Par jeu, et peut-être aussi par inconscient (et si féminin !) désir de mater ce récalcitrant, la jeune femme avait fait, durant le voyage, quelques nonchalantes tentatives de séduction. Mais Benielli était demeuré aussi imperméable au charme de son sourire qu’à l’éclat de ses yeux verts.

Un soir même où, pour dîner dans une auberge un peu moins sale que les autres, elle lui avait tendu le piège d’une robe blanche pourvue d’un décolleté digne de Fortunée Hamelin, le lieutenant s’était livré, tout le temps du repas, à la plus extraordinaire gymnastique oculaire. Il avait tout regardé, depuis les chapelets d’oignons pendus aux poutres du plafond, jusqu’aux gros landiers noirs de la cheminée, en passant par son assiette et de nombreuses boulettes de mie de pain, mais pas une fois il n’avait posé les yeux sur la gorge dorée que révélait la robe.

Le lendemain soir, Marianne, furieuse et beaucoup plus vexée qu’elle ne voulait l’avouer, avait dîné seule, dans sa chambre et dans une robe dont le haut ruché de mousseline remontait jusqu’à ses oreilles, à la joie silencieuse de Jolival que le manège de son amie avait prodigieusement amusé.

Pour le moment, Benielli regardait avec attention un escargot qui venait de quitter l’ombre propice du laurier et s’aventurait sur le désert de pierre de la balustrade où s’appuyait Marianne.

— Décidé quoi, lieutenant ? demanda-t-elle enfin.

La note ironique de sa voix n’avait pas dû échapper à Benielli qui vira instantanément au rouge ponceau.

— Mais de ce que nous faisons, Madame la Princesse ! Son Altesse Impériale la grande-duchesse Elisa quitte demain Florence pour sa villa de Marlia.

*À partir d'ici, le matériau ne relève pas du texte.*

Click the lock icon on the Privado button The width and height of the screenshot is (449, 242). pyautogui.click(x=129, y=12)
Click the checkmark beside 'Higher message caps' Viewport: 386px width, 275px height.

Est-ce que nous la suivons ?

— Je ne vois pas bien ce que nous pourrions faire d’autre, lieutenant ! Est-ce que vous imaginez que je vais rester toute seule là-dedans ? Quand je dis seule, cela sous-entend, bien sûr, en votre aimable compagnie ! dit-elle tandis que, du bout de son ombrelle soudain refermée, elle désignait l’imposante façade du palais Pitti.

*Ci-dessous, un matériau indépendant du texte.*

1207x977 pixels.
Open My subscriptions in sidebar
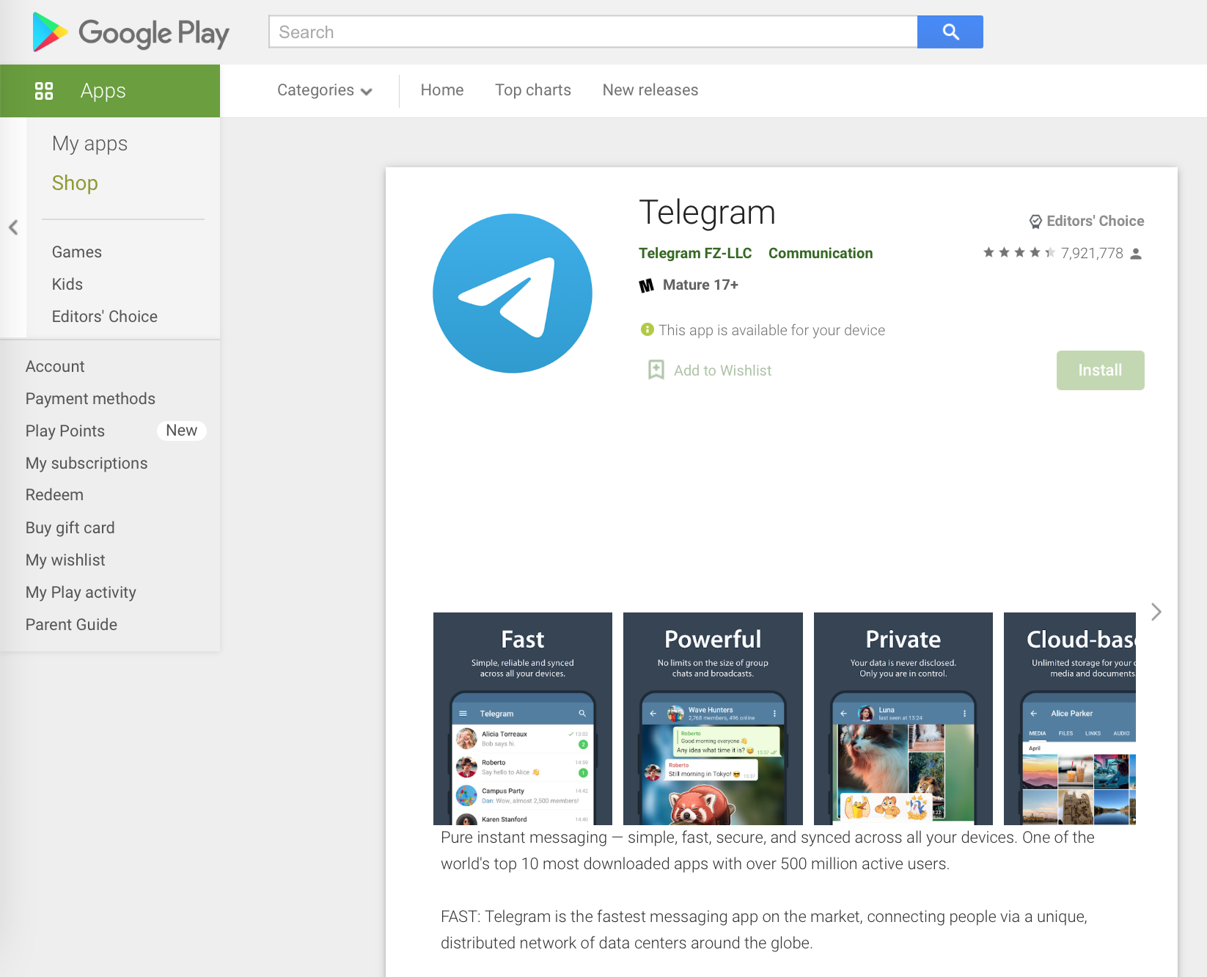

Benielli eut un haut-le-corps. Visiblement, l’impertinent « là-dedans » visant une résidence quasi impériale le choquait. C’était un homme qui avait un grand respect de la hiérarchie et qui révérait de confiance tout ce qui touchait à Napoléon, résidences comprises. Mais il n’osa rien dire car il savait déjà que cette étrange princesse Sant’Anna savait se montrer aussi désagréable que lui-même.

— Nous partons donc ?

— Nous partons ! Au surplus, le domaine familial des Sant’Anna où vous devez me conduire est très proche de la villa de Son Altesse Impériale. Il est donc naturel que je l’accompagne.